In a referendum, 75.7% of the ballots cast rejected the proposal to change the way banks lend money.
Proponents of the so-called Sovereign Money Initiative wanted to reform the country's monetary system to protect the economy from a future financial crisis.
According to the concept, developed by economists in Germany and Switzerland, banks would have no longer been able to lend excessively, as the central bank would have become the only institution that could create money.
Banks could only issue loans if they had acquired an equivalent sum from the central bank, other lenders or client deposits.
The proponents faced broad opposition from all major parties, as well as from companies and banks, which argued that the new system would have damaged the credit system.
Heinz Karrer, head of the national business federation Economiesuisse, said on Sunday that the monetary reform would have been "extremely damaging" and would have set Switzerland apart from the global economy.
"A very, very big majority of the population did not want to take the plunge with this experiment," Karrer told public broadcaster SRF.
A representative of the proponents, Reinhold Harringer, acknowledged that his group had presented voters with a complicated and new topic.
"The people did not want it now, but I assume that the debate about the stability of the financial system will definitely continue," the former tax official told SRF.
Several Swiss referenda on radical plans have tested public opinion and drawn international attention in the past few years, but they were ultimately rejected at the ballots.

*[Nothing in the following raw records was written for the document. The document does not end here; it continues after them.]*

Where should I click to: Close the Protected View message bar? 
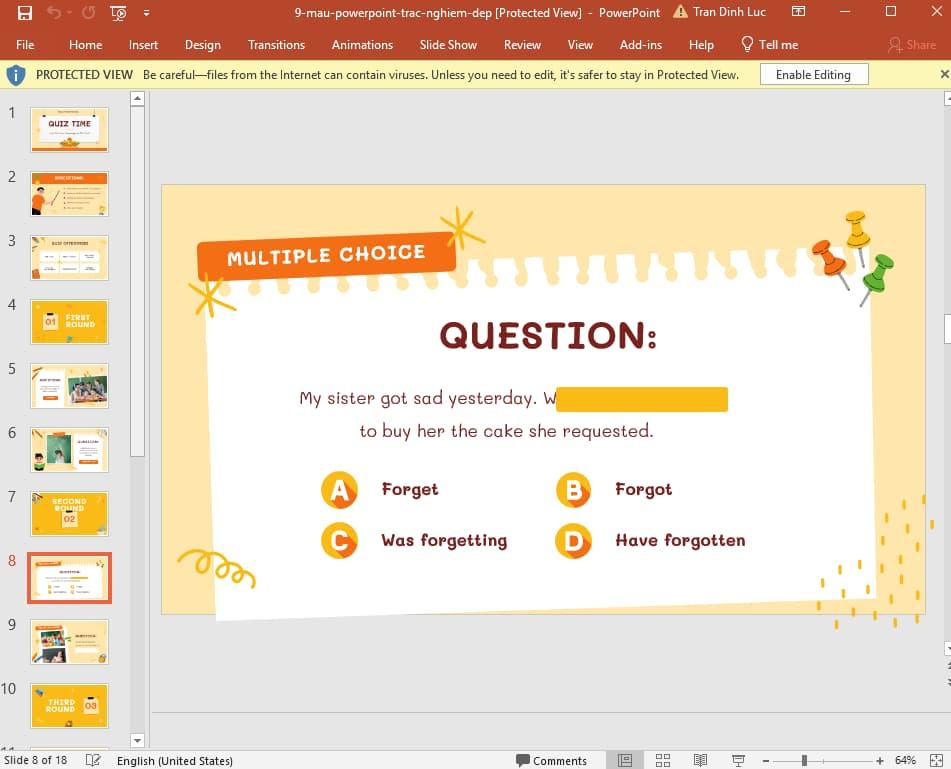click(x=944, y=75)
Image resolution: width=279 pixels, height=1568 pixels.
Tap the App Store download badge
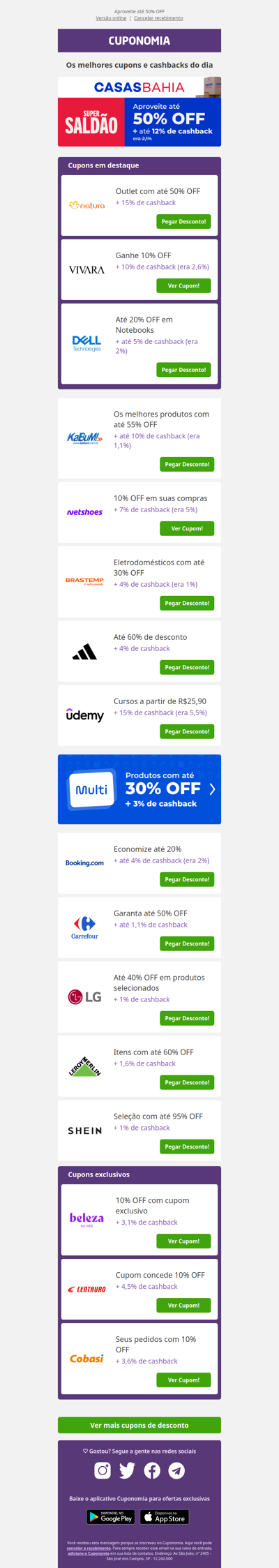point(165,1517)
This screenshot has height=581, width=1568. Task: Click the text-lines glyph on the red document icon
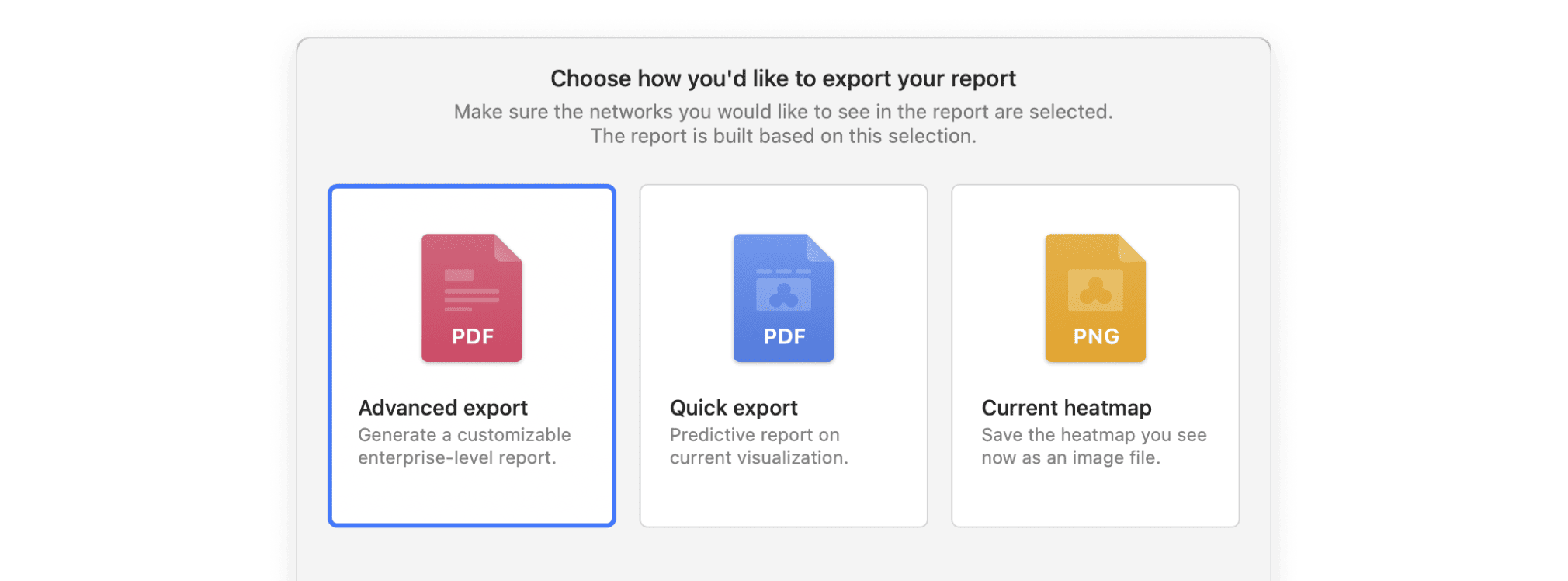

Since 2017, Swiss voters have said no to banning market speculation on agricultural and food products, to introducing an unconditional basic income, and to abolishing viewer fees and tax funding for public broadcasting.
In a separate referendum on Sunday, 72.9% of the voters backed a new gambling law that will prevent foreign online casinos from offering their services in Switzerland.
The government has argued that the new rules ensure that gambling companies pay taxes in Switzerland that can be used for the common good.
A member of the Sovereign Money Initiative offers flyers to travellers at the central railway station in Zurich last month.